Embeddings Engine
A high-performance text embeddings service that generates vector representations of text using state-of-the-art models. This crate wraps the FastEmbed library to provide embeddings with OpenAI-compatible API endpoints.
Overview
The embeddings-engine provides a standalone service for generating text embeddings that can be used for semantic search, similarity comparisons, and other NLP tasks.
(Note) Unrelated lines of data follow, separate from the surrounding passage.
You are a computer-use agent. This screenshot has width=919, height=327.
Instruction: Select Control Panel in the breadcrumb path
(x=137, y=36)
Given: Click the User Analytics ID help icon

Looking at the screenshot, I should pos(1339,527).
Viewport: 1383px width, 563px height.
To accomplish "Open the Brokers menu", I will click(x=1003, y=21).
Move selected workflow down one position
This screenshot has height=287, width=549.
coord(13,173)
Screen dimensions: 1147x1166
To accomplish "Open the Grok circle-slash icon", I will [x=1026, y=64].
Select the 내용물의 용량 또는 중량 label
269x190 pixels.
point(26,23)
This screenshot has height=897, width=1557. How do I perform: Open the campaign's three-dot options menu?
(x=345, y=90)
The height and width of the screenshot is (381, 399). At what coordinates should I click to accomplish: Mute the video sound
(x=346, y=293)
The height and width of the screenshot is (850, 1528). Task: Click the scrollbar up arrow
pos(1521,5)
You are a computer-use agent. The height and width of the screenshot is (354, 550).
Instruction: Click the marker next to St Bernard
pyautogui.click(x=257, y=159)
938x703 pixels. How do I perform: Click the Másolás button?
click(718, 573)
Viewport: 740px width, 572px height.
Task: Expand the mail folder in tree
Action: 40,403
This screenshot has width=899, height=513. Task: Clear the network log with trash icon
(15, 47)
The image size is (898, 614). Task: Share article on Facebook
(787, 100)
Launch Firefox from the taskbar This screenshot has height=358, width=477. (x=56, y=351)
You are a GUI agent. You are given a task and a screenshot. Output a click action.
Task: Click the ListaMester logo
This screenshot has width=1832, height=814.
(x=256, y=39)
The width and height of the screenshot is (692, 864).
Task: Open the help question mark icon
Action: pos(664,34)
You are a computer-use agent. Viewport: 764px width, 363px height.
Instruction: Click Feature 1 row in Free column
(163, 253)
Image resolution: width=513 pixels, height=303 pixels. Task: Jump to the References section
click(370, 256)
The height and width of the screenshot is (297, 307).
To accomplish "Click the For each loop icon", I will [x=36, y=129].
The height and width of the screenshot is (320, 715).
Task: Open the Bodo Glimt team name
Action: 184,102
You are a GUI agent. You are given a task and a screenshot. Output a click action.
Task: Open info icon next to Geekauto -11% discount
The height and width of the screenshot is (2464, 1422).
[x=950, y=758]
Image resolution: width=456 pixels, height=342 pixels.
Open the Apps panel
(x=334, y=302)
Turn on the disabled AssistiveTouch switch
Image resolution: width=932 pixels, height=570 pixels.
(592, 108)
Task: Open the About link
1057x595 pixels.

It's designed to be compatible with OpenAI's embeddings API format.
Features
- OpenAI-Compatible API:
/v1/embeddings
endpoint matching OpenAI's specification - FastEmbed Integration: Powered by the FastEmbed library for high-quality embeddings
- Multiple Model Support: Support for various embedding models
- High Performance: Optimized for fast embedding generation
- Standalone Service: Can run independently or as part of the predict-otron-9000 platform
Building and Running
Prerequisites
- Rust toolchain
- Internet connection for initial model downloads
Standalone Server
cargo run --bin embeddings-engine --release
The service will start on port 8080 by default.
API Usage
Generate Embeddings
Endpoint: POST /v1/embeddings
Request Body:
{
"input": "Your text to embed",
"model": "nomic-embed-text-v1.5"
}
Response:
{
"object": "list",
"data": [
{
"object": "embedding",
"index": 0,
"embedding": [0.1, 0.2, 0.3, ...]
}
],
"model": "nomic-embed-text-v1.5",
"usage": {
"prompt_tokens": 0,
"total_tokens": 0
}
}
Example Usage
Using cURL:
curl -s http://localhost:8080/v1/embeddings \
-H "Content-Type: application/json" \
-d '{
"input": "The quick brown fox jumps over the lazy dog",
"model": "nomic-embed-text-v1.5"
}' | jq
Using Python OpenAI Client:
from openai import OpenAI
client = OpenAI(
base_url="http://localhost:8080/v1",
api_key="dummy" # Not validated but required by client
)
response = client.embeddings.create(
input="Your text here",
model="nomic-embed-text-v1.5"
)
print(response.data[0].embedding)
Configuration
The service can be configured through environment variables:
SERVER_PORT
: Port to run on (default: 8080)RUST_LOG
: Logging level (default: info)
Integration
This service is designed to work seamlessly with the predict-otron-9000 main server, but can also be deployed independently for dedicated embeddings workloads.